Data to examine: Begin
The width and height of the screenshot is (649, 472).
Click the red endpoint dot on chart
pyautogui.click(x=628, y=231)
Data to examine: End
Data to examine: Begin
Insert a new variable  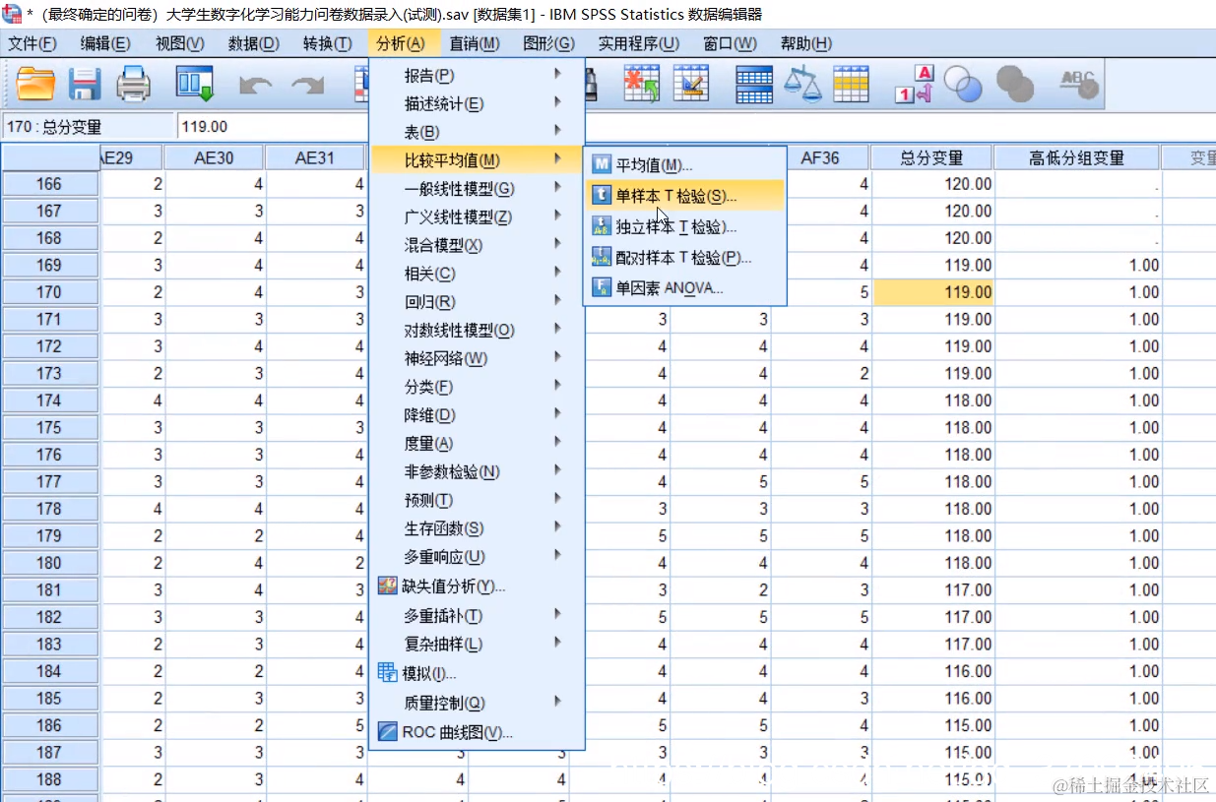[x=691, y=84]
Data to examine: End
Data to examine: Begin
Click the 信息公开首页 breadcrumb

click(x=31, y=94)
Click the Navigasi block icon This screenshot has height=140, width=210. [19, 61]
Data to examine: End
- [Task to complete]
List all lines in the material containing the string "height".

- [Exercise solution]
The width and height of the screenshot is (649, 472).
Click the Navigasi block icon This screenshot has height=140, width=210. [19, 61]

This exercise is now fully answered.